收藏条目:

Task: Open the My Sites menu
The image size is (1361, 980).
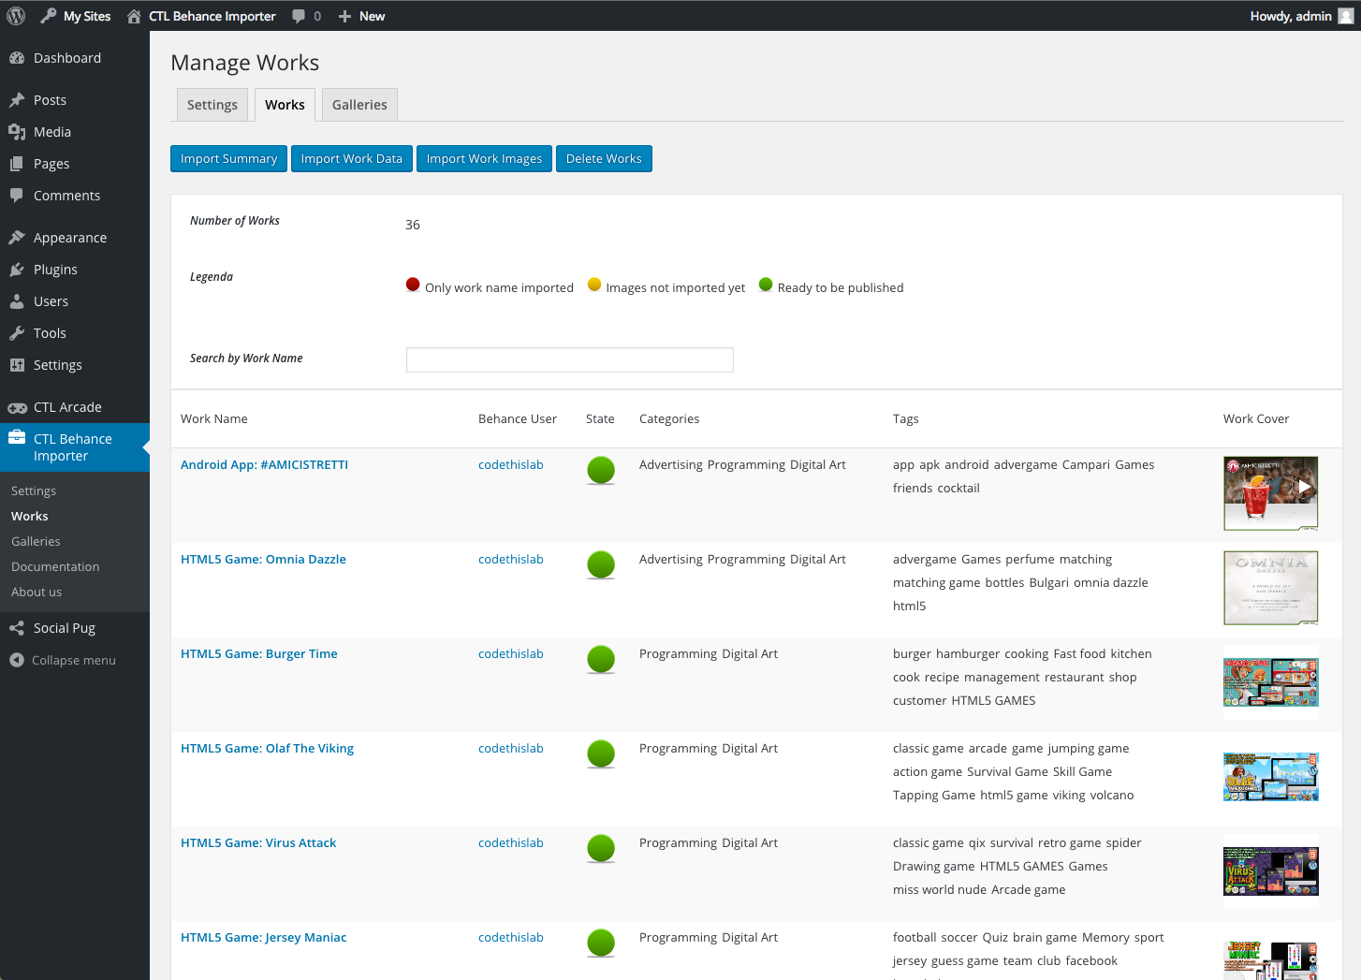Action: point(76,16)
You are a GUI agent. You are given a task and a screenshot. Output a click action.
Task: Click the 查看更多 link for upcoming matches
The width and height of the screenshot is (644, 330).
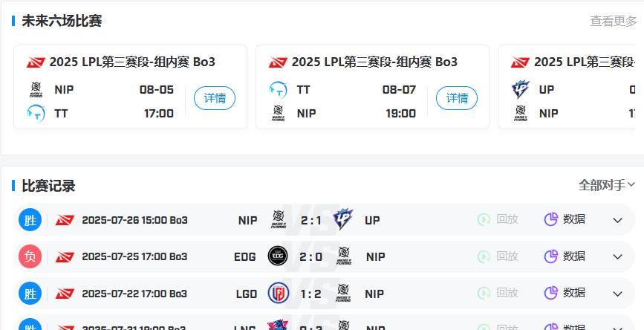tap(614, 21)
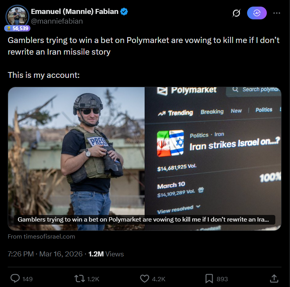Click the 'From timesofisrael.com' source link
Viewport: 290px width, 287px height.
41,236
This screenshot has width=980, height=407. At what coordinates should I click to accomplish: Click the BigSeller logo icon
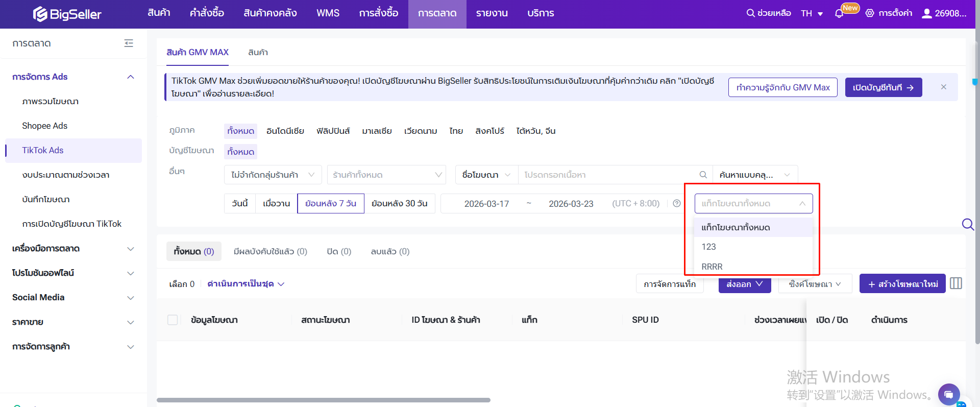40,14
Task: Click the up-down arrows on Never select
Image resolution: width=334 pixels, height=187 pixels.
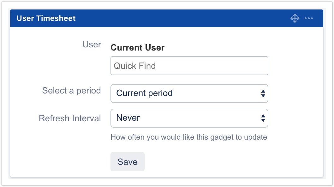Action: [x=263, y=118]
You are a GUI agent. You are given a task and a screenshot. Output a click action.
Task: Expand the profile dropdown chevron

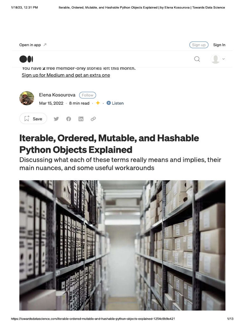[224, 59]
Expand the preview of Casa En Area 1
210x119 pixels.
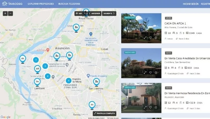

▶ _待办任务_:
请逐字照录上述各行，但答案中须略去图片。

▶ _练习结果_:
Task: Open the My Sites menu
The image size is (1361, 980).
Action: point(76,16)
You are a GUI agent. You are given a task and a screenshot. Output a click action.
Task: Click the 查看更多 link for upcoming matches
The width and height of the screenshot is (644, 330).
tap(614, 21)
Click the 'From timesofisrael.com' source link
Viewport: 290px width, 287px height.
41,236
This screenshot has width=980, height=407. At what coordinates should I click to accomplish: Click the BigSeller logo icon
40,14
Task: Click the up-down arrows on Never select
Image resolution: width=334 pixels, height=187 pixels.
Action: [x=263, y=118]
You are a GUI agent. You are given a task and a screenshot. Output a click action.
Task: Expand the profile dropdown chevron

[224, 59]
Expand the preview of Casa En Area 1
210x119 pixels.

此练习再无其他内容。